Deep learning for automatic summarization
Deep learning technologies resulted to be very promising for this particular task, because they try to mimic the way human brain works, handling several levels of abstraction and non linearly transforming a certain input into a certain output (in this process the output of one layer becomes the input of the other layer and so on). Obviously more are the layers, more is the deepness. Deep neural networks are widely used in NLP problems because their architecture works well with the complex structure of the language, for example each layer can manage a different task and then hand in the output to the next layer.
The LSTM CNN based approach
Long short term memory neural networks (for short LSTM) are a kind of recurrent neural network particularly fitted to sequence prediction problems because they are able to learn order dependencies. They have an internal state that represents context information: they keep “in mind” inputs for a certain, not a priori fixed amount of time, and they can thus generate outputs based on contextual flexible information, because they depend not only on the current state but also on previous inputs. Classical recurrent neural networks (RNN) are not capable of correctly handling the problem (referred to as the “vanishing gradient problem”) represented by the impact of each given input on the network, which can unpredictably be insignificant or massive. LSTM networks were designed to solve this problem and they are so capable of handling successfully “sequential processing task in which we suspect that a hierarchical decomposition may exist, but do not know in advance what this decomposition is” (Felix A. Gers, et al., Learning to Forget: Continual Prediction with LSTM, 2000), just like a text in which the comprehension of what is being said may depend on what is written before but also on what lies ahead in a continuous going back and forth.
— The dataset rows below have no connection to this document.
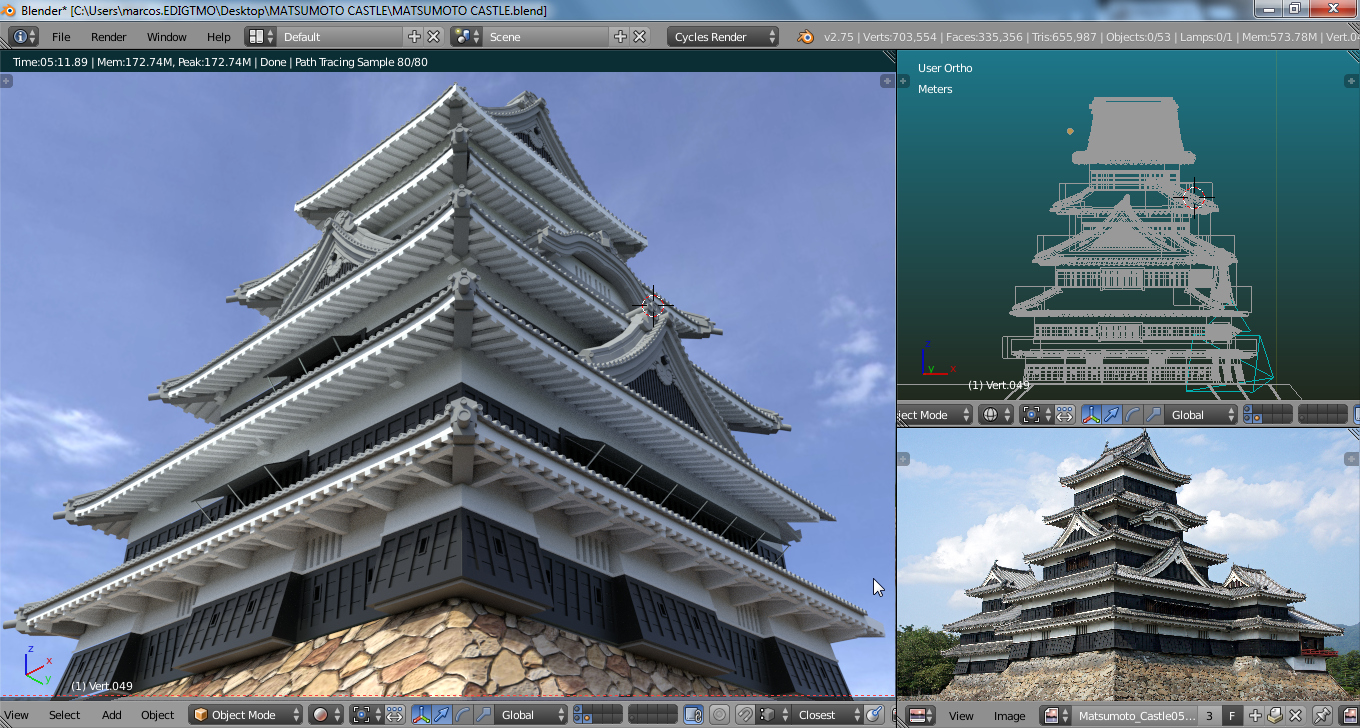
Task: Delete screen layout with X icon
Action: (434, 37)
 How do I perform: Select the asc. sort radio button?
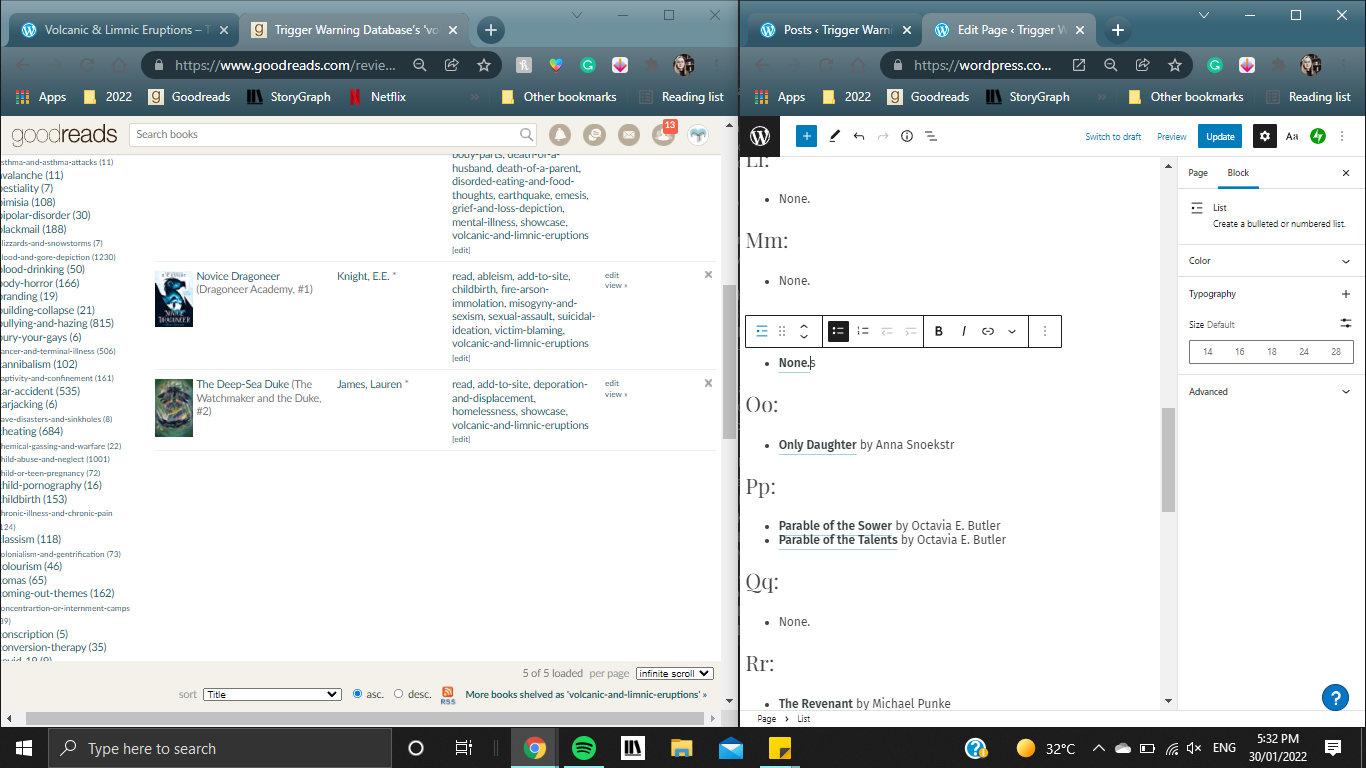click(x=358, y=694)
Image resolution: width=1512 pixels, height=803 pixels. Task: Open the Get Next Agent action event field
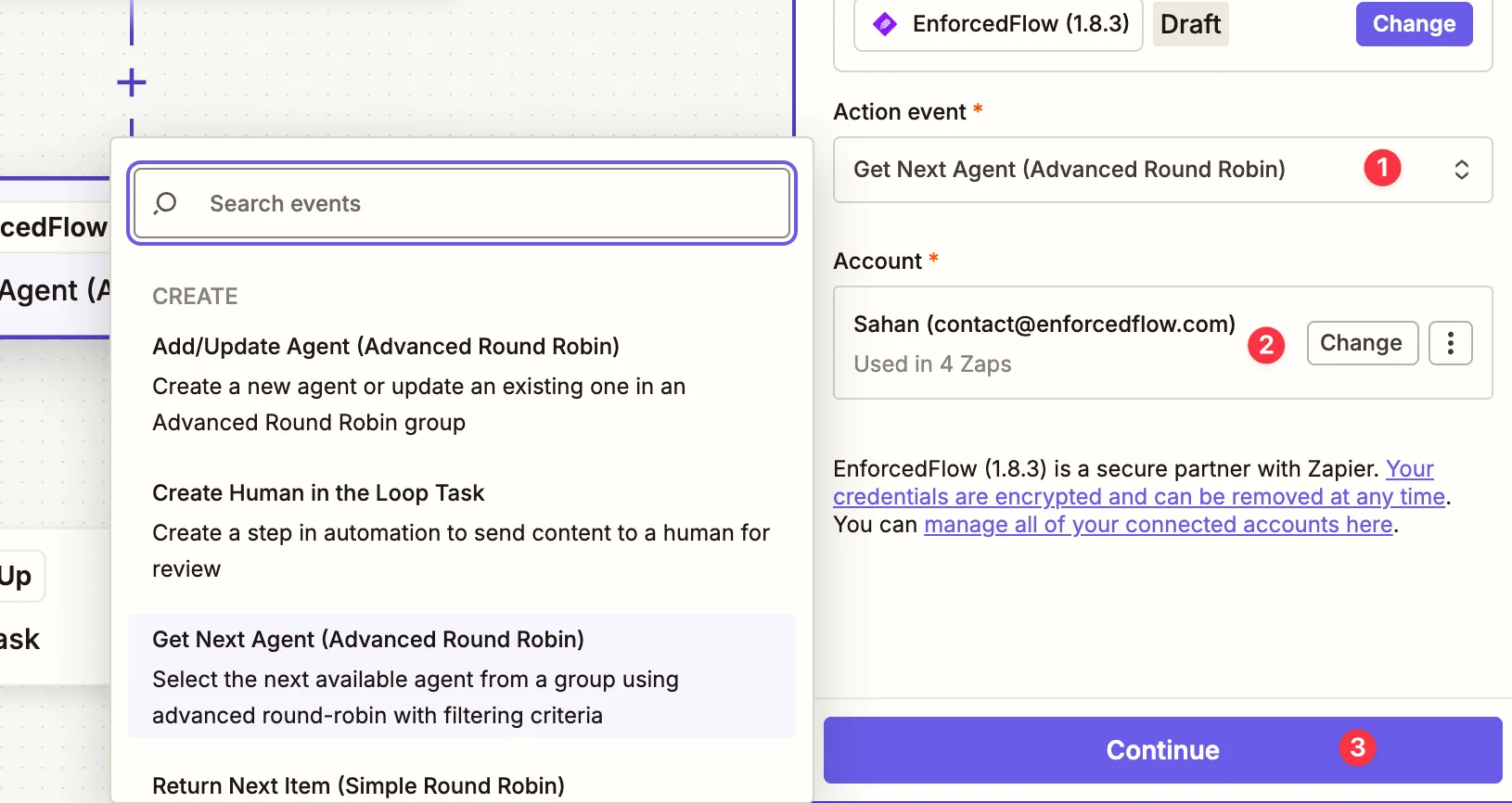click(1069, 170)
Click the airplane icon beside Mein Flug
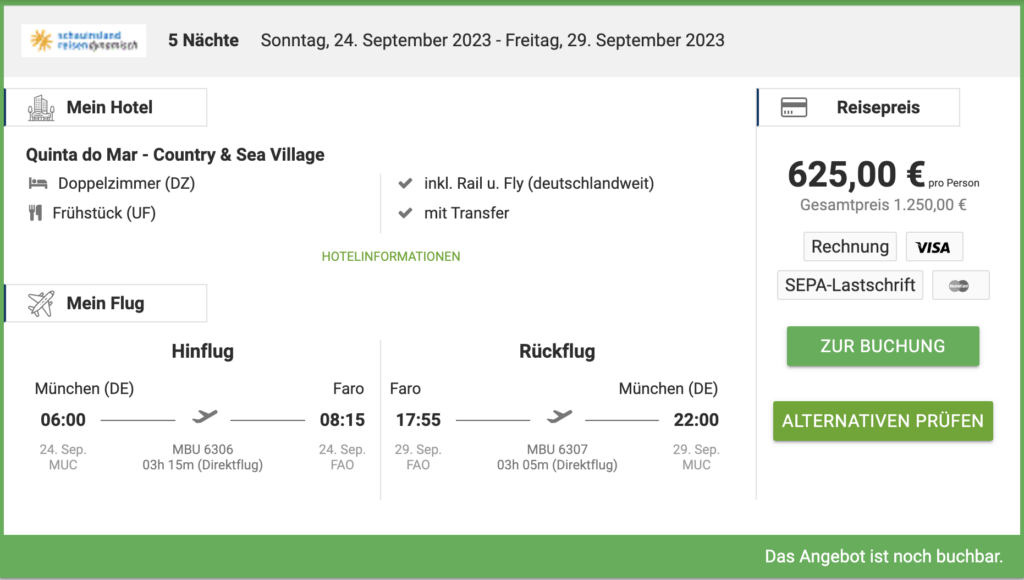 tap(41, 304)
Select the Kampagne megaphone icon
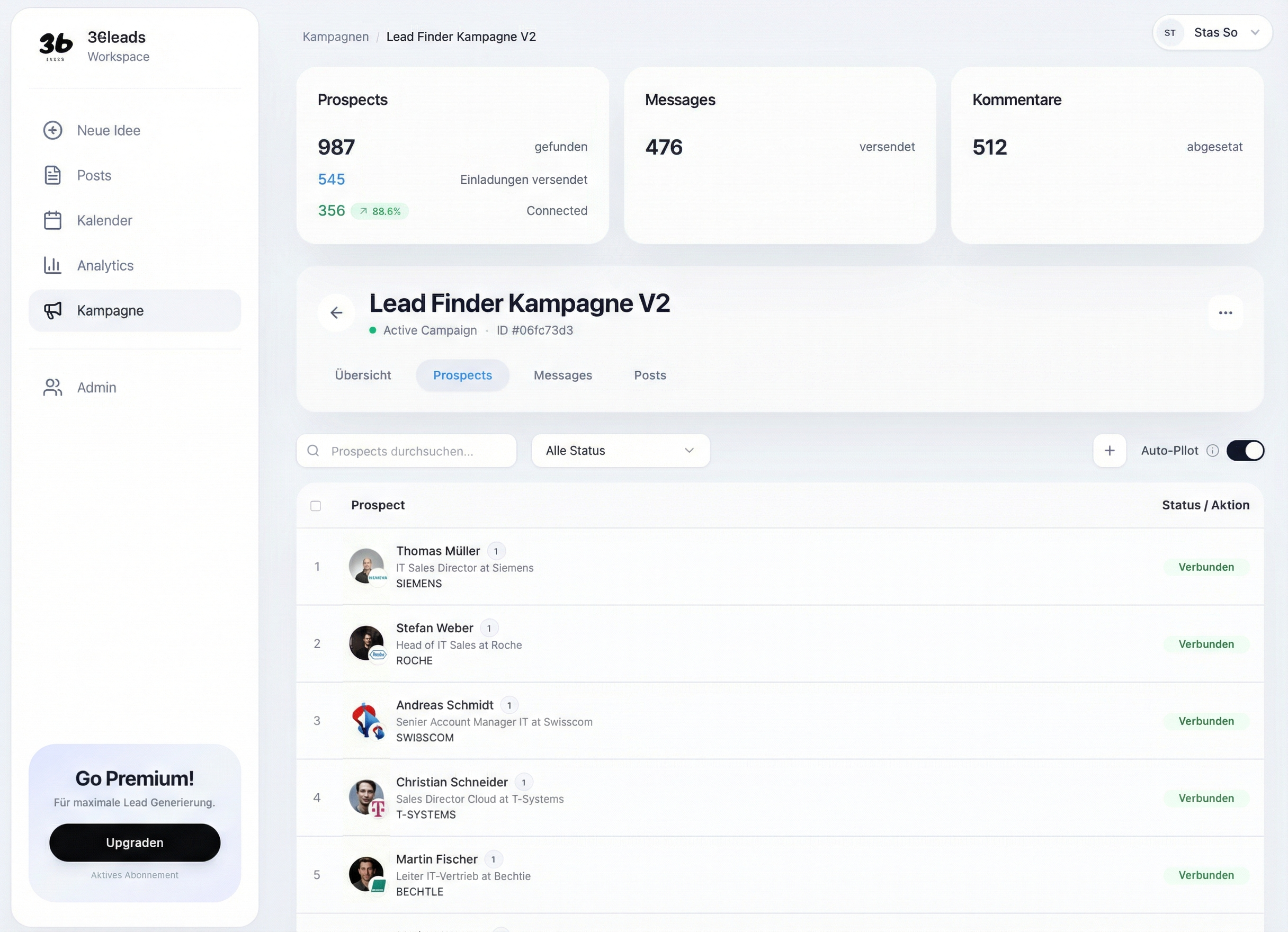 tap(52, 311)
For this reason, LSTM networks perform extremely well on complicated problems like speech recognition, translation, speech synthesis, audio and video analysis, and abstractive summarization where there is a high, complex hierarchy between one part of a text or of a sentence and another part.
Convolutional Neural Networks (CNN) are another kind of neural network that are particularly good when used for problems with spatial inputs, like images, videos or also letters (as they have a spatial as well as a symbolic aspect). They are applied to computer vision, object recognition, image classification, and so on.
Abstractive summarization using the LSTM CNN model
LSTM networks are not capable of handling problems where the input is spatial, but are particularly good where sequences are implied. And here is where the combination of the two comes in: a CNN-LSTM model can be used whenever you have inputs that have spatial characteristics but that come not isolated but as a sequence.
The CNN layer is used for feature extraction and then the LSTM layer works on sequence prediction using as inputs the outputs of the CNN layer. More in detail, the CNN layer is used to extract “semantic phrases” from sentences and then the LSTM network is used to produce text summaries that rephrase and shorten the original text.
If you think of it, a sentence, a paragraph or a document do have a spatial and also a temporal structure, so abstractive text summarization using lstm cnn based deep learning is truly a sensible approach that is gaining more and more adepts and that currently outperforms other approaches to abstractive text summarization achieving the highest values for ROUGE1, ROUGE2, and ROUGE-L evaluations.